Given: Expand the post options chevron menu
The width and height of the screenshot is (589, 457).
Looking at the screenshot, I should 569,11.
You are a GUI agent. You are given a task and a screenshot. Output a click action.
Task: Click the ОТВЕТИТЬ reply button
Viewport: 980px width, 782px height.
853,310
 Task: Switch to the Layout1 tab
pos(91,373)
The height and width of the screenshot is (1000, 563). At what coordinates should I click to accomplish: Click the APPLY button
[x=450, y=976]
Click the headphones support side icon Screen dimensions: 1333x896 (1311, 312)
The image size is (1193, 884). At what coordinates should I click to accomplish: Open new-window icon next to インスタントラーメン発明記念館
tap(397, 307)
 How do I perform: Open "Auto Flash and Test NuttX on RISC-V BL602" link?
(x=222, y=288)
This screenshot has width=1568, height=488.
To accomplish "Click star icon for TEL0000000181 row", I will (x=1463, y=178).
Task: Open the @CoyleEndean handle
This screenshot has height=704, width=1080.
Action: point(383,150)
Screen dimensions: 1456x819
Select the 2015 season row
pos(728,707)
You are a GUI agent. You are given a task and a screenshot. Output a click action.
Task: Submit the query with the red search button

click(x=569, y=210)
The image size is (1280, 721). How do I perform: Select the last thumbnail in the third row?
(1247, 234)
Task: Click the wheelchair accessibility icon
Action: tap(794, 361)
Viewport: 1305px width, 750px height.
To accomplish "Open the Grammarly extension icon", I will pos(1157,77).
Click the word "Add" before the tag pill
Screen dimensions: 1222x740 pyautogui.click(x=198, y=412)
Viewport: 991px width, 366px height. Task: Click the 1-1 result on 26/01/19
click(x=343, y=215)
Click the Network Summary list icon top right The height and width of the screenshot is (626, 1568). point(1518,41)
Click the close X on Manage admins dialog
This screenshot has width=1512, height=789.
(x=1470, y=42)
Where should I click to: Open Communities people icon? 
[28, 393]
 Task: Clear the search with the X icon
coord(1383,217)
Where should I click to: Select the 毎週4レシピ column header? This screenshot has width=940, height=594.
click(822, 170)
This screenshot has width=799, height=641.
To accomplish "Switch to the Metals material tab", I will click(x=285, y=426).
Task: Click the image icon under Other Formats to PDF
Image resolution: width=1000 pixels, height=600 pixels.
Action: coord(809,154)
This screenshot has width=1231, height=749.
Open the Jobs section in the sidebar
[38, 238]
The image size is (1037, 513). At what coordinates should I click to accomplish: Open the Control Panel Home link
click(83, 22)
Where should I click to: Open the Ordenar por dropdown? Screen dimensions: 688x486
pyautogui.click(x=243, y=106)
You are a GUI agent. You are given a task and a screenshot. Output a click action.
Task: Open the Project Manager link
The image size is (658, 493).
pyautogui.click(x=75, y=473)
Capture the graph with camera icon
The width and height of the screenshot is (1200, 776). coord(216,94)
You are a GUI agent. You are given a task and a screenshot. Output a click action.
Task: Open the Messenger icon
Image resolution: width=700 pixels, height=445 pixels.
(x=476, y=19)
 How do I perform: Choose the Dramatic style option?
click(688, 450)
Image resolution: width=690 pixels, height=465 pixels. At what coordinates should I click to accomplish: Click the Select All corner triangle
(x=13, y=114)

# [Short task]
Reproduce each of the lines above verbatim, from the first to the last, without altering any character.

# [Answer to this problem]
Given: Expand the post options chevron menu
The width and height of the screenshot is (589, 457).
Looking at the screenshot, I should 569,11.
You are a GUI agent. You are given a task and a screenshot. Output a click action.
Task: Click the ОТВЕТИТЬ reply button
Viewport: 980px width, 782px height.
853,310
 Task: Switch to the Layout1 tab
pos(91,373)
The height and width of the screenshot is (1000, 563). At what coordinates should I click to accomplish: Click the APPLY button
[x=450, y=976]
Click the headphones support side icon Screen dimensions: 1333x896 (1311, 312)
The image size is (1193, 884). At what coordinates should I click to accomplish: Open new-window icon next to インスタントラーメン発明記念館
tap(397, 307)
 How do I perform: Open "Auto Flash and Test NuttX on RISC-V BL602" link?
(x=222, y=288)
This screenshot has width=1568, height=488.
To accomplish "Click star icon for TEL0000000181 row", I will (x=1463, y=178).
Task: Open the @CoyleEndean handle
This screenshot has height=704, width=1080.
Action: point(383,150)
Screen dimensions: 1456x819
Select the 2015 season row
pos(728,707)
You are a GUI agent. You are given a task and a screenshot. Output a click action.
Task: Submit the query with the red search button

click(x=569, y=210)
The image size is (1280, 721). How do I perform: Select the last thumbnail in the third row?
(1247, 234)
Task: Click the wheelchair accessibility icon
Action: tap(794, 361)
Viewport: 1305px width, 750px height.
To accomplish "Open the Grammarly extension icon", I will pos(1157,77).
Click the word "Add" before the tag pill
Screen dimensions: 1222x740 pyautogui.click(x=198, y=412)
Viewport: 991px width, 366px height. Task: Click the 1-1 result on 26/01/19
click(x=343, y=215)
Click the Network Summary list icon top right The height and width of the screenshot is (626, 1568). point(1518,41)
Click the close X on Manage admins dialog
This screenshot has width=1512, height=789.
(x=1470, y=42)
Where should I click to: Open Communities people icon? 
[28, 393]
 Task: Clear the search with the X icon
coord(1383,217)
Where should I click to: Select the 毎週4レシピ column header? This screenshot has width=940, height=594.
click(822, 170)
This screenshot has width=799, height=641.
To accomplish "Switch to the Metals material tab", I will click(x=285, y=426).
Task: Click the image icon under Other Formats to PDF
Image resolution: width=1000 pixels, height=600 pixels.
Action: coord(809,154)
This screenshot has width=1231, height=749.
Open the Jobs section in the sidebar
[38, 238]
The image size is (1037, 513). At what coordinates should I click to accomplish: Open the Control Panel Home link
click(83, 22)
Where should I click to: Open the Ordenar por dropdown? Screen dimensions: 688x486
pyautogui.click(x=243, y=106)
You are a GUI agent. You are given a task and a screenshot. Output a click action.
Task: Open the Project Manager link
The image size is (658, 493).
pyautogui.click(x=75, y=473)
Capture the graph with camera icon
The width and height of the screenshot is (1200, 776). coord(216,94)
You are a GUI agent. You are given a task and a screenshot. Output a click action.
Task: Open the Messenger icon
Image resolution: width=700 pixels, height=445 pixels.
(x=476, y=19)
 How do I perform: Choose the Dramatic style option?
click(688, 450)
Image resolution: width=690 pixels, height=465 pixels. At what coordinates should I click to accomplish: Click the Select All corner triangle
(x=13, y=114)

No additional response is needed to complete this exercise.